# bit for edge gluing



## jerry.s (May 10, 2011)

Good evening all.

I'm not new to woodworking but new to the boards.

Traditionally I have jointed the edges of the boards that I needed in building panels for my project. I no longer have the jointer. So I have been looking at using the router table to accomplish this task.

I have been looking at both the finger joint bit and the different glue joint bits. 

The stock that I will be using is 3/4”x 4” x18” S4S. Once the boards have joined I will be hand cutting dove tails on the end grain.

I am looking more at the adjustable finger joint bit because the glue surface is greater. 

Opinions?

JerryS


----------



## mpbc48 (Sep 17, 2010)

Welcome Jerry.

It is true that the finger type bits will give you more surface area, but for ease of use, I would go with the "reversible" type bits.

Freud Reversible Glue Joint Bit - Rockler Woodworking Tools

You can buy a "cheap" one on ebay, to see if you like the joint. Then spend for a higher quality one if you will be doing many of these. 

Mike


----------



## Quillman (Aug 16, 2010)

Glue joint cutter (especially with no jointer) is the cutter of choice here.
It joints and cuts the profile in one shot. An offset fence is essentail, however.
The finger joint tool should not be in the router bit inventory.
Way too dangerous, preposterous setup, best done with an offset fence and uses 5x as much power as a glue-joint cutter. Another cutter robbed from the shaper armamentarium; should never have become a router bit.
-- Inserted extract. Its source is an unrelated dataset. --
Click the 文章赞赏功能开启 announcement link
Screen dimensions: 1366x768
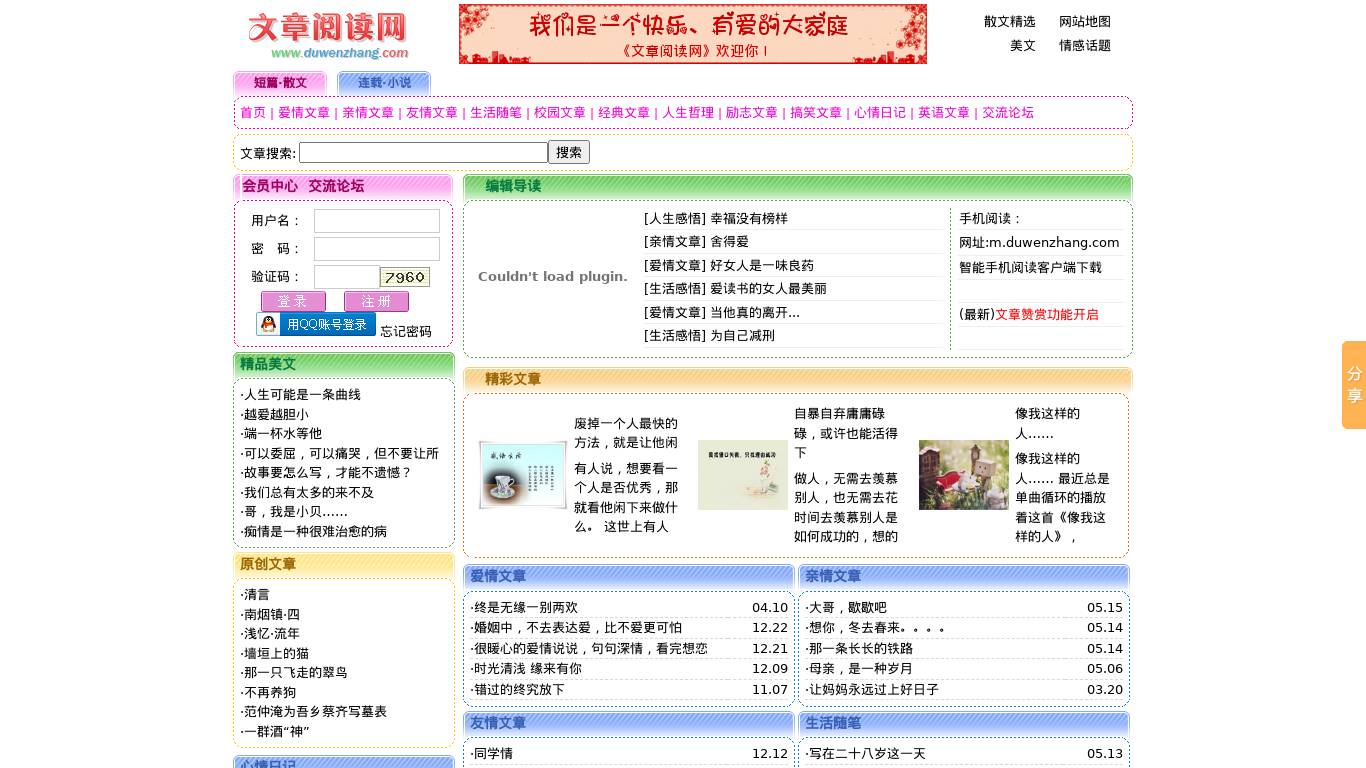click(x=1046, y=314)
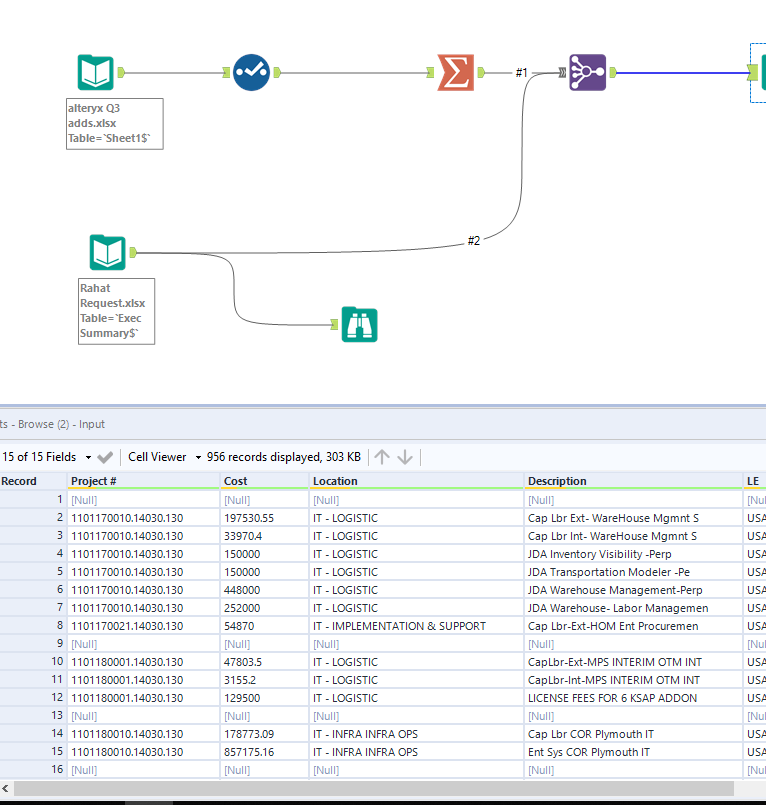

Some other options.


----------



## mpbc48 (Sep 17, 2010)

Quillman said:


> The finger joint tool should not be in the router bit inventory.


Really? 

This is the first time I've heard that.

Mike


----------



## bobj3 (Jan 17, 2006)

Hi

I suggest the T & G router bit set,very easy to setup and use, very strong joint..


http://cgi.ebay.com/11pc-1-2-Shank-...534378689?pt=Routers_Bits&hash=item1e64748cc1

Plus any matched router bit set can be used to do the same job and most are easy to setup and use..like the R & P sets


===


----------



## jerry.s (May 10, 2011)

mpbc48 said:


> Welcome Jerry.
> 
> It is true that the finger type bits will give you more surface area, but for ease of use, I would go with the "reversible" type bits.
> 
> ...


This seems to be a winner. I have read the instruction and it is a very simple set up, and there are no parts to lose or the chance of it coming apart.:fie:

jerry


----------